(Stored entries)

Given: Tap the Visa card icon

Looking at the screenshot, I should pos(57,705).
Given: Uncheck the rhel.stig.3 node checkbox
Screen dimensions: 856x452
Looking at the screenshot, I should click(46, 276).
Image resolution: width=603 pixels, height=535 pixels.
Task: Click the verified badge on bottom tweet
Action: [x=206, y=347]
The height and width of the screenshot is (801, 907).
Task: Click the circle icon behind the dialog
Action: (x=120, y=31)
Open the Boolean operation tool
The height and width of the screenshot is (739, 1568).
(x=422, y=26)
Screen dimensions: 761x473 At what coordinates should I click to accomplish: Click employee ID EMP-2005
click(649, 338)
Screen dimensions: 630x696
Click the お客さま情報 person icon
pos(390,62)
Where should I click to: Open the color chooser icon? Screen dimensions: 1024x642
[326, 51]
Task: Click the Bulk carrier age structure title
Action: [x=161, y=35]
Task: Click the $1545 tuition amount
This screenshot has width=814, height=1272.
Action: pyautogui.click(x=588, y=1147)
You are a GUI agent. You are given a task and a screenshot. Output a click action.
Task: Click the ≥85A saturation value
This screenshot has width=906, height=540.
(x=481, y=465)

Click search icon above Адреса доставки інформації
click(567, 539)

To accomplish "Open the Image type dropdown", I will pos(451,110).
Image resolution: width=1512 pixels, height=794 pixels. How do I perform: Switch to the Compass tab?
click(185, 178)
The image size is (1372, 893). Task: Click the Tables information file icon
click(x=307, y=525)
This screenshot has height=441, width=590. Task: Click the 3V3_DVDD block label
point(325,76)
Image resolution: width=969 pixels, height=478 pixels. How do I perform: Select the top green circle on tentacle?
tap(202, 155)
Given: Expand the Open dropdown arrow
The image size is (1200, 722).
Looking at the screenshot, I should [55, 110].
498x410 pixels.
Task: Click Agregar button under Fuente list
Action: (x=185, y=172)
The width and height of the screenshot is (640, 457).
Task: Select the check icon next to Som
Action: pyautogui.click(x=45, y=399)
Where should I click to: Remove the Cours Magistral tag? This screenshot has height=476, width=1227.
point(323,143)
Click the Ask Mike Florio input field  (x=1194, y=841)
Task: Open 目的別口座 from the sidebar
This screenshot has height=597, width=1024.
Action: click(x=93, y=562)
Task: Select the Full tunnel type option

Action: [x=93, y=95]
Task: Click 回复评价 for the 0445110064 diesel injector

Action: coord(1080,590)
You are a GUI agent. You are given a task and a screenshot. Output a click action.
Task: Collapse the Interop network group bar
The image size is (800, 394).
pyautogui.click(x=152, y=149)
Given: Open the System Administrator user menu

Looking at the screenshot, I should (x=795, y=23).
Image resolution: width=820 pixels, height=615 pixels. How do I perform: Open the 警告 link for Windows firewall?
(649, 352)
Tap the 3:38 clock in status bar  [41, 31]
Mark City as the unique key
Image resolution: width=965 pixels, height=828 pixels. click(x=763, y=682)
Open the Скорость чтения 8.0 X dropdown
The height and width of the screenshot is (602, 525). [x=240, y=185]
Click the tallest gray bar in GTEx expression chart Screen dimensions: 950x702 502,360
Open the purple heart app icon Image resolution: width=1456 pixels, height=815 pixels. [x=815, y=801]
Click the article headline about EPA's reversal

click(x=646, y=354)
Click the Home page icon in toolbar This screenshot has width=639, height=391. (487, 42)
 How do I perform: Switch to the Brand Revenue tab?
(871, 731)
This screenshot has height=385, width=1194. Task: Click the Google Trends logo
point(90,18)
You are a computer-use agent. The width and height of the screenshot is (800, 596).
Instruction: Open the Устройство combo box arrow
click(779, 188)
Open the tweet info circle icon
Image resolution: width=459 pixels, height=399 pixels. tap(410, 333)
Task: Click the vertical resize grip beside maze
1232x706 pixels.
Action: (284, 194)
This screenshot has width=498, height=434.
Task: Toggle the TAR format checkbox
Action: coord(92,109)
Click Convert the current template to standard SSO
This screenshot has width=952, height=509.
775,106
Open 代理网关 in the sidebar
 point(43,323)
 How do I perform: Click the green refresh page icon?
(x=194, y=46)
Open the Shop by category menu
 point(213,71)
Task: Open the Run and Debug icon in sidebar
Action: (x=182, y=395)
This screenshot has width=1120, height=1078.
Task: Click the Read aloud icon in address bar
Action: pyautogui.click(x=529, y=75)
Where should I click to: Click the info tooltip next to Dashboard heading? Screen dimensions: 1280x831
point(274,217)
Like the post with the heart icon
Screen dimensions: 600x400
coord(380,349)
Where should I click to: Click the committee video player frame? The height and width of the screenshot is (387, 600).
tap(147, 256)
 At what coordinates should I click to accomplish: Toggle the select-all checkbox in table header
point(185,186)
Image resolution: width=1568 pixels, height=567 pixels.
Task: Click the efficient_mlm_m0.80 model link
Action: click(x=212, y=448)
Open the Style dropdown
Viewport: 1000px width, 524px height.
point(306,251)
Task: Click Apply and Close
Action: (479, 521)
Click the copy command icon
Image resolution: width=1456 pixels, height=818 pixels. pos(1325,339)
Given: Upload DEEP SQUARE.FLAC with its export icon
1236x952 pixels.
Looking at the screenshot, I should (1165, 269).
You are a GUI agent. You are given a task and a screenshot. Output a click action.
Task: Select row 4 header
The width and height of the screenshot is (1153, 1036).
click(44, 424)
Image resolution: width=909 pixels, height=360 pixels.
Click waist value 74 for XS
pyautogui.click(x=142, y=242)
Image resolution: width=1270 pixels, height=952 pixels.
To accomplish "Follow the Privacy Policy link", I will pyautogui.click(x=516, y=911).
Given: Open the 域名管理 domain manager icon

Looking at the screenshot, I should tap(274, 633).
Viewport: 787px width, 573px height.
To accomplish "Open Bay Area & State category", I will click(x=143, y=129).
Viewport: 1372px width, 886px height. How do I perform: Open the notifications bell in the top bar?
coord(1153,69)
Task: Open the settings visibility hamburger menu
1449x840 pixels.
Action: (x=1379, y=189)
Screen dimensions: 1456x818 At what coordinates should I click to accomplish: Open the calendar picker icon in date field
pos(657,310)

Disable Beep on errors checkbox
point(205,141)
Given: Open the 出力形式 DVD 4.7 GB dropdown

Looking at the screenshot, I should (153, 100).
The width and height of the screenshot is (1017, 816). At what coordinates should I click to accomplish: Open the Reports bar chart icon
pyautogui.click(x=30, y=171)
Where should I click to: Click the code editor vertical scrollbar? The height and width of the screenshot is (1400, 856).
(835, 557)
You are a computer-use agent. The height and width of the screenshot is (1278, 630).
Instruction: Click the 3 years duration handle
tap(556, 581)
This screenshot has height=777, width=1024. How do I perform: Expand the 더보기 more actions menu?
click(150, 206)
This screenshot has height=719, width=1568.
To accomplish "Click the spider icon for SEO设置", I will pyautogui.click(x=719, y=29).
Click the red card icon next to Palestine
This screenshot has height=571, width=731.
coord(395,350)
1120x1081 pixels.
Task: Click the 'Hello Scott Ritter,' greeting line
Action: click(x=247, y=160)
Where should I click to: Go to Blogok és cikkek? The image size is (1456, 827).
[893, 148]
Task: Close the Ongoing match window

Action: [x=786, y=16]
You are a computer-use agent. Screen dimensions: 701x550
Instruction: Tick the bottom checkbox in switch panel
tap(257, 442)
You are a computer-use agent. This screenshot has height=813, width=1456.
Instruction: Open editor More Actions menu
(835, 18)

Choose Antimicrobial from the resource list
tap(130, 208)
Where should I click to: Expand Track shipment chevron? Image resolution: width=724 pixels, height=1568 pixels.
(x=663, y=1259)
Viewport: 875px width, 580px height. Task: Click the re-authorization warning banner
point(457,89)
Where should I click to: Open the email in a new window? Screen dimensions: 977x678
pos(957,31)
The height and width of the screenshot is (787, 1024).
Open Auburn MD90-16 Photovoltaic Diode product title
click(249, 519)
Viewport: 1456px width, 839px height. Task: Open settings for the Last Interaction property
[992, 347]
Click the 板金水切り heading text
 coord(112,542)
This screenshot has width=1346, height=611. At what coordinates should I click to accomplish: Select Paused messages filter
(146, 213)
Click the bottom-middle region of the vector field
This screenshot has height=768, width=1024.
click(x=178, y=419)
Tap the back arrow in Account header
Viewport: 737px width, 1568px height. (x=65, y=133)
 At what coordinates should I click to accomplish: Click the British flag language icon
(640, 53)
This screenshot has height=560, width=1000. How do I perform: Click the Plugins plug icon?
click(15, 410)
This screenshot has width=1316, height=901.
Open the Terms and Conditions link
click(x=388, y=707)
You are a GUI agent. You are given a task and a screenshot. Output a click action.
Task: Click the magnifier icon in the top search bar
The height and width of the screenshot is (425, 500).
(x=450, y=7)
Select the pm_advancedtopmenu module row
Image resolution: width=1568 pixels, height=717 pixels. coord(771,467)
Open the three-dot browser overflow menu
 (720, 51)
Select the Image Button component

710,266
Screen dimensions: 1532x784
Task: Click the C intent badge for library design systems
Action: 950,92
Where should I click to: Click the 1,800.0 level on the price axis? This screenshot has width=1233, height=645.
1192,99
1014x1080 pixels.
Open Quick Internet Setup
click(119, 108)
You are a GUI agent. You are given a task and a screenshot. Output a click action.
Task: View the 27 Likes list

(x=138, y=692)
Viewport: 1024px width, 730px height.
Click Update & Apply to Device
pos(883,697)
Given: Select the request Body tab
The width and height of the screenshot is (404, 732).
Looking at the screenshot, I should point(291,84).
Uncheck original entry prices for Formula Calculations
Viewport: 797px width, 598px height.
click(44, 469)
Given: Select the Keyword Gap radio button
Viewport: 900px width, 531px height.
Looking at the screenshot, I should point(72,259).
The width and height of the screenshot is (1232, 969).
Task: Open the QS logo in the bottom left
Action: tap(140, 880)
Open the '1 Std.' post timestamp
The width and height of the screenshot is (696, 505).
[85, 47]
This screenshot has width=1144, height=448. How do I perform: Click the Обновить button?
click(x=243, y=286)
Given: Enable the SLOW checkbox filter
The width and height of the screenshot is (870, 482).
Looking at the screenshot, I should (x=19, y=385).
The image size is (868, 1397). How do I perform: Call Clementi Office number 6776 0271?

> _How to complete this task_:
Take the lines from the first line of the records through the line holding "Given: Expand the Open dropdown arrow", both included, and please reproduce them exactly with nothing added.

> _Exercise solution_:
Given: Tap the Visa card icon

Looking at the screenshot, I should pos(57,705).
Given: Uncheck the rhel.stig.3 node checkbox
Screen dimensions: 856x452
Looking at the screenshot, I should click(46, 276).
Image resolution: width=603 pixels, height=535 pixels.
Task: Click the verified badge on bottom tweet
Action: [x=206, y=347]
The height and width of the screenshot is (801, 907).
Task: Click the circle icon behind the dialog
Action: (x=120, y=31)
Open the Boolean operation tool
The height and width of the screenshot is (739, 1568).
(x=422, y=26)
Screen dimensions: 761x473 At what coordinates should I click to accomplish: Click employee ID EMP-2005
click(649, 338)
Screen dimensions: 630x696
Click the お客さま情報 person icon
pos(390,62)
Where should I click to: Open the color chooser icon? Screen dimensions: 1024x642
[326, 51]
Task: Click the Bulk carrier age structure title
Action: [x=161, y=35]
Task: Click the $1545 tuition amount
This screenshot has width=814, height=1272.
Action: pyautogui.click(x=588, y=1147)
You are a GUI agent. You are given a task and a screenshot. Output a click action.
Task: Click the ≥85A saturation value
This screenshot has width=906, height=540.
(x=481, y=465)

Click search icon above Адреса доставки інформації
click(567, 539)

To accomplish "Open the Image type dropdown", I will pos(451,110).
Image resolution: width=1512 pixels, height=794 pixels. How do I perform: Switch to the Compass tab?
click(185, 178)
The image size is (1372, 893). Task: Click the Tables information file icon
click(x=307, y=525)
This screenshot has height=441, width=590. Task: Click the 3V3_DVDD block label
point(325,76)
Image resolution: width=969 pixels, height=478 pixels. How do I perform: Select the top green circle on tentacle?
tap(202, 155)
Given: Expand the Open dropdown arrow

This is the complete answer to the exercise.